Calculation from Chemical Equations

Example 9.3.1:

Sodium combines with oxygen as follows:

\( \scriptsize 4Na_{(s)} \: + \: O_{2(g)} \: \rightarrow \: 2Na_2O_{(s)} \)

What is the mass of oxygen needed to burn 4.6 g of sodium?

(Na = 23, O = 16)

Solution:

From the Equation:

4 moles of Na reacts with 1 mole of O₂

Mass of 4 moles of Na = 4 × 23 = 92 g

Mass of 1 mole of O₂ = 16 × 2 = 32 g

92 g of Na reacts with 32 g of O₂

Let the mass of oxygen needed to burn 4.6 g of sodium be equal to x

4.6 g of Na reacts with x ⇒ \( \frac{92}{32} = \frac{4.6}{x} \\ \scriptsize x = \normalsize \frac{4.6 \: \times \: 32}{92 \: \times \: 1}\)

x = 1.6 g of O₂

Example 9.3.2:

a. What volume of oxygen, measured at STP is needed for the complete combustion of 20.0 g of hydrogen?

b. What is the mass of water produced in the reaction above?

(Molar volume at STP = 22.4 dm³, H = 1, O = 16)
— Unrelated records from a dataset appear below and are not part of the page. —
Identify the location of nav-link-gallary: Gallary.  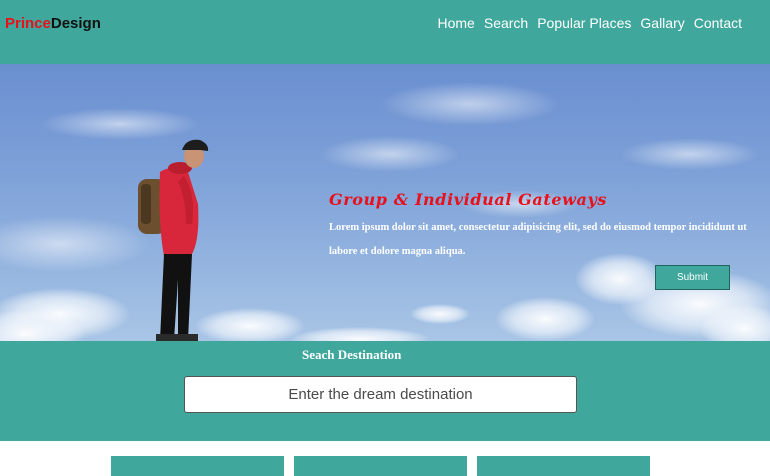
(662, 23).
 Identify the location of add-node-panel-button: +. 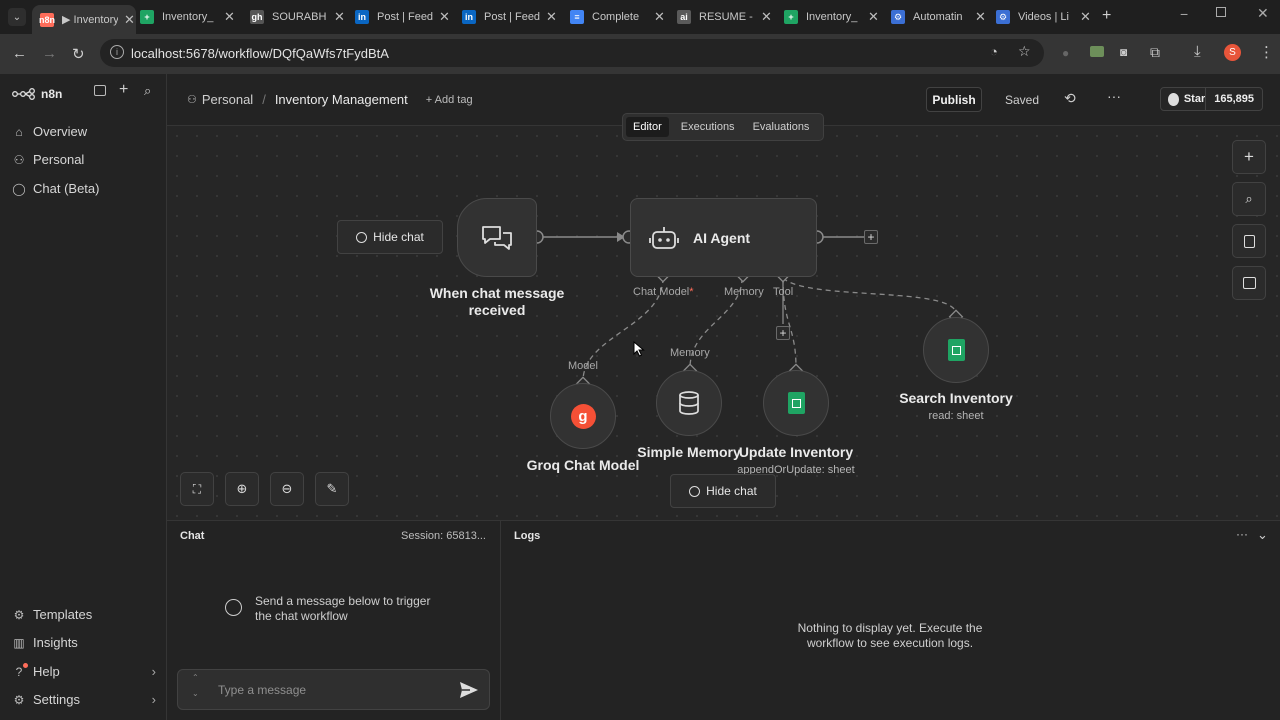
(1249, 157).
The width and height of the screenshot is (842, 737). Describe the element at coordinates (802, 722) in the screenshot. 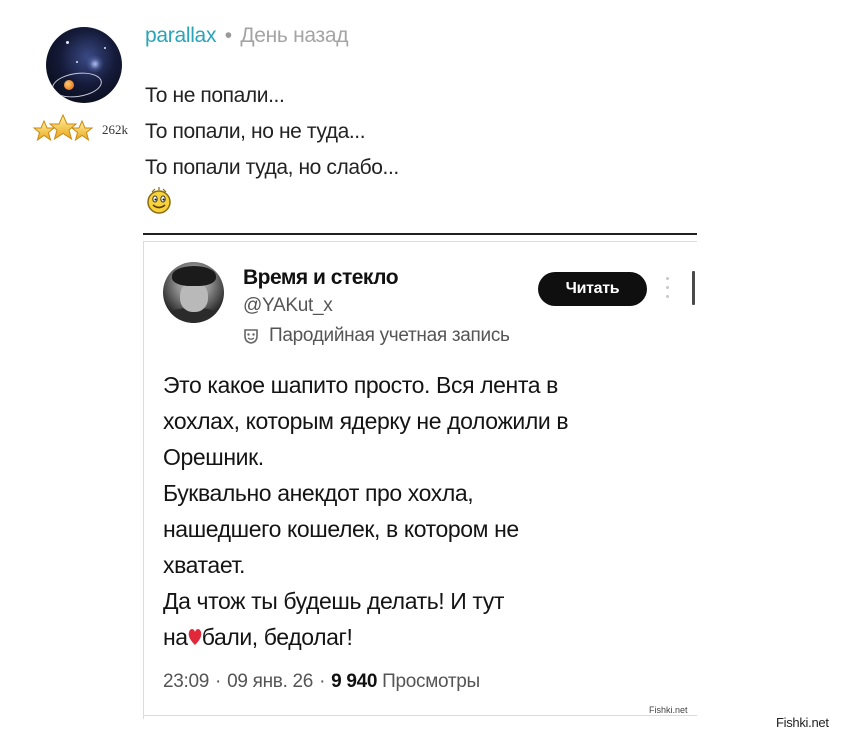

I see `site-watermark: Fishki.net` at that location.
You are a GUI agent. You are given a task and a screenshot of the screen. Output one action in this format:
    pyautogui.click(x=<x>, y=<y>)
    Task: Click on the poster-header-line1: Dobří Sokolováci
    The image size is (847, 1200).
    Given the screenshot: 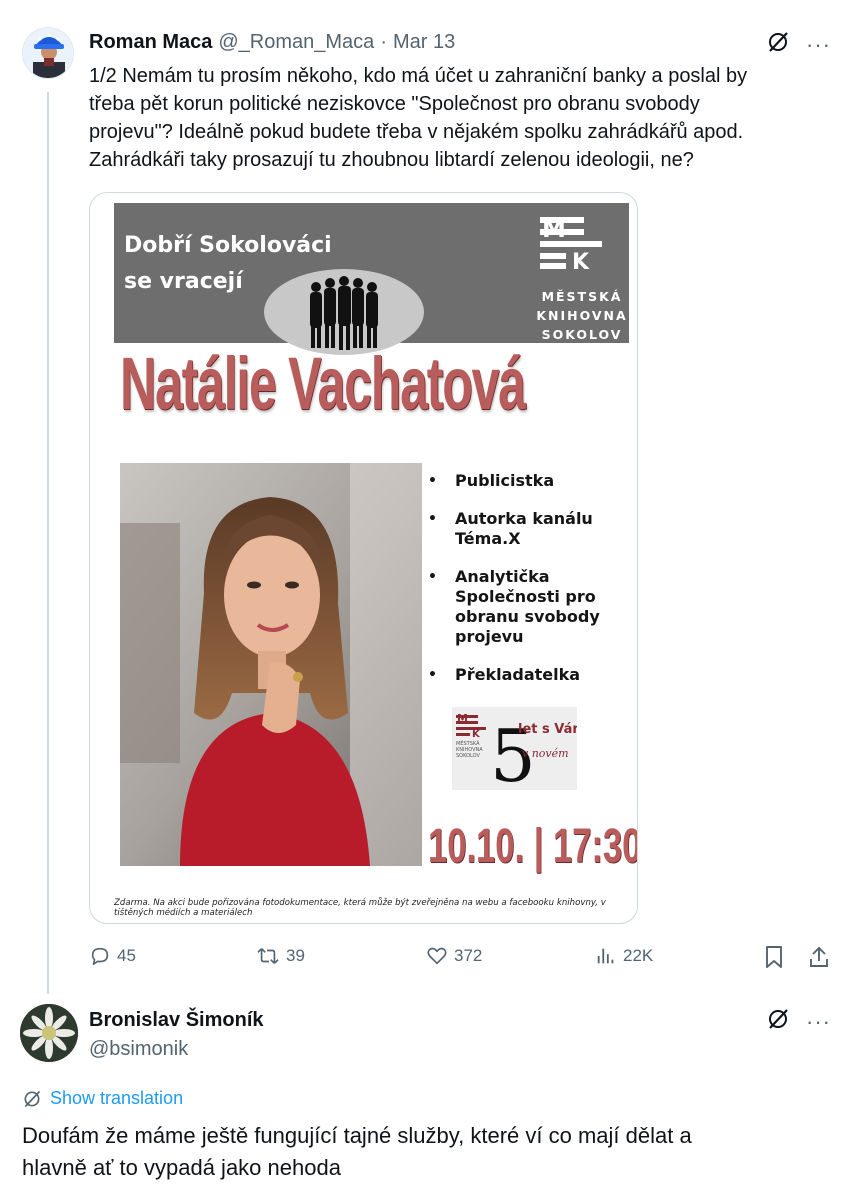 What is the action you would take?
    pyautogui.click(x=228, y=246)
    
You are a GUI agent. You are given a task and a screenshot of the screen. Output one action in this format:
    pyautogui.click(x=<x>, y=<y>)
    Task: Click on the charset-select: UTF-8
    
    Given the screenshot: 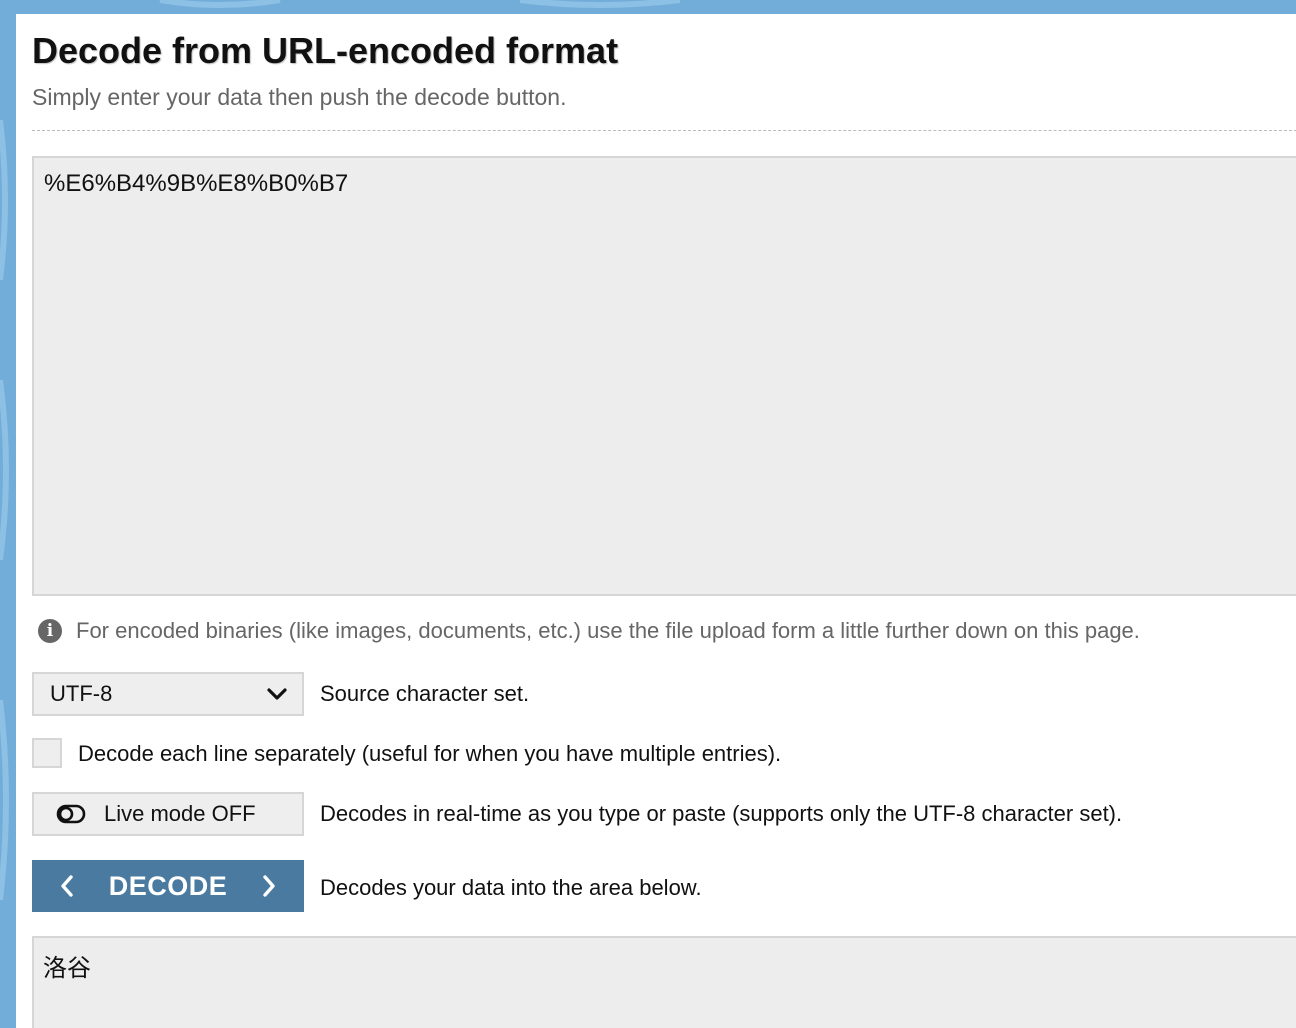 What is the action you would take?
    pyautogui.click(x=168, y=694)
    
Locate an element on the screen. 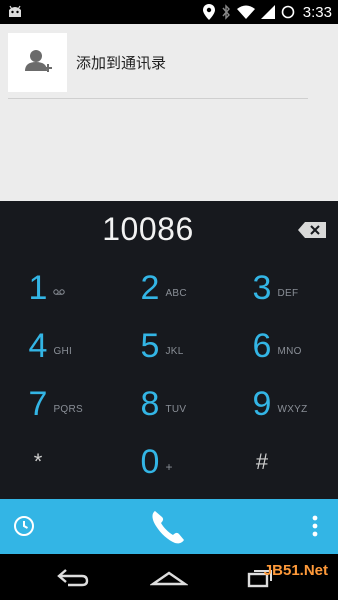 The width and height of the screenshot is (338, 600). key-star: * is located at coordinates (56, 462).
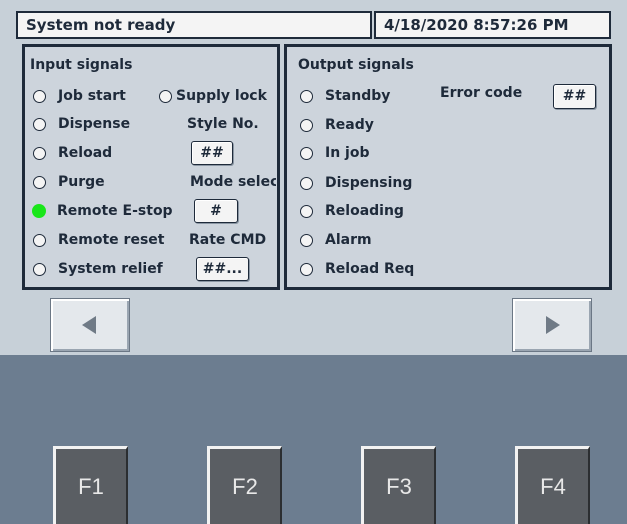  I want to click on output-signal-label: Dispensing, so click(369, 183).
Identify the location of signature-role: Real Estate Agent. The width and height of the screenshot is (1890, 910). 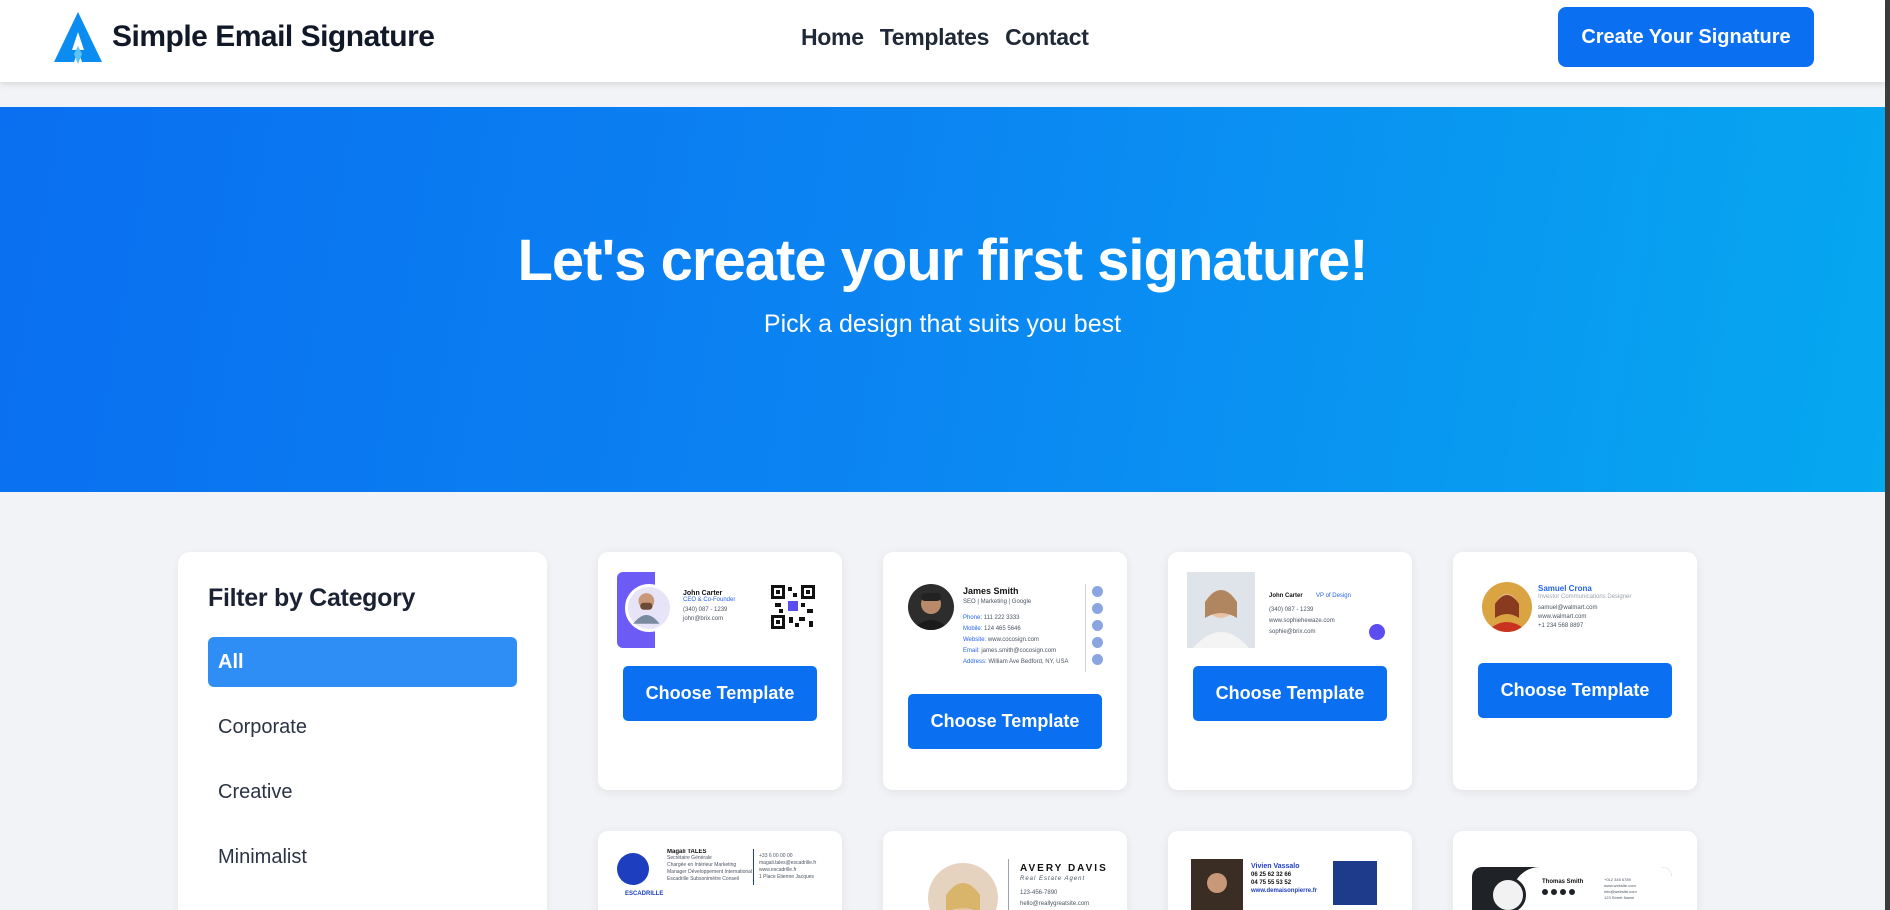
(1053, 879).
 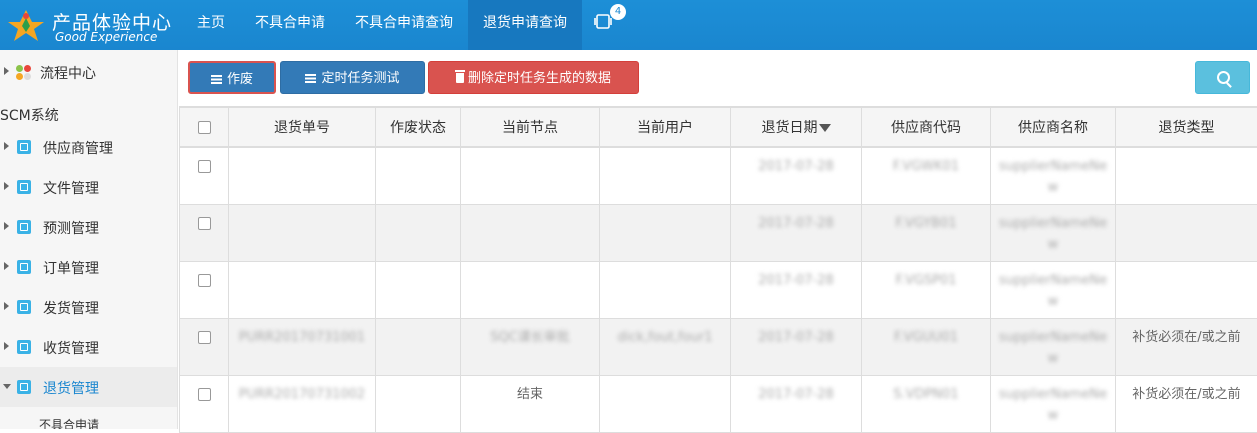 What do you see at coordinates (310, 78) in the screenshot?
I see `list-icon` at bounding box center [310, 78].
Equation for the reaction:

\( \scriptsize 2H_{2(g)} \: + \: O_{2(g)} \: \rightarrow \: 2H_2O_{(l)} \)

Solution

a. If (2 × 2) of hydrogen requires (16 × 2) g of O₂

Therefore, 20 g of hydrogen will require:

\( \frac{20}{4} \: \times \: \frac{32}{1} \)

= 160 g of O₂

32 g of oxygen at STP occupies 22.4 dm³

Therefore 160 g of oxygen at STP will occupy

\( \frac{160}{32} \: \times \: \frac{22.4}{1} \\ \scriptsize = 112 \: dm^3 \: of \: oxygen \)

Or

Since we are required to find the volume of oxygen, molar mass of oxygen will not be used in the calculation.

If (2 × 2) g of hydrogen occupies 22.4 dm³ of oxygen at STP

Therefore, 20 g of hydrogen will occupy

\( \frac{20}{4} \: \times \: \frac{22.4}{1} \\ \scriptsize = 112 \: dm^3 \: of \: oxygen \)

b. \( \scriptsize 2H_{2(g)} \: + O_{2(g)} \: \rightarrow \: 2H_2O_{(l)} \)

If (2 × 2) g of hydrogen-induced 2(18) g of H₂O

Therefore, 20 g of hydrogen will produce:

\( \frac{20\:g}{4\:g} \: \times \: \frac{36\:g}{1} \\ \scriptsize = 180\:g \: of \: water \)